What is required: Once the line containing "Task: Switch to the AI绘画 tab" is found, copy it and each subsequent line exactly. Stop at the end of the records below.

┄┄┄┄┄┄┄┄┄┄┄┄┄┄┄┄┄┄┄┄

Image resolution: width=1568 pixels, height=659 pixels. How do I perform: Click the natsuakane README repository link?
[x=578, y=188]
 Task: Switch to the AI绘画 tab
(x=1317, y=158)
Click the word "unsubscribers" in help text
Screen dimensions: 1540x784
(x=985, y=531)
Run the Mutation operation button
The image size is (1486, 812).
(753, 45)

┄┄┄┄┄┄┄┄┄┄┄┄┄┄┄┄┄┄┄┄

Response:
 Task: Switch to the AI绘画 tab
(x=1317, y=158)
Click the word "unsubscribers" in help text
Screen dimensions: 1540x784
(x=985, y=531)
Run the Mutation operation button
The image size is (1486, 812).
(753, 45)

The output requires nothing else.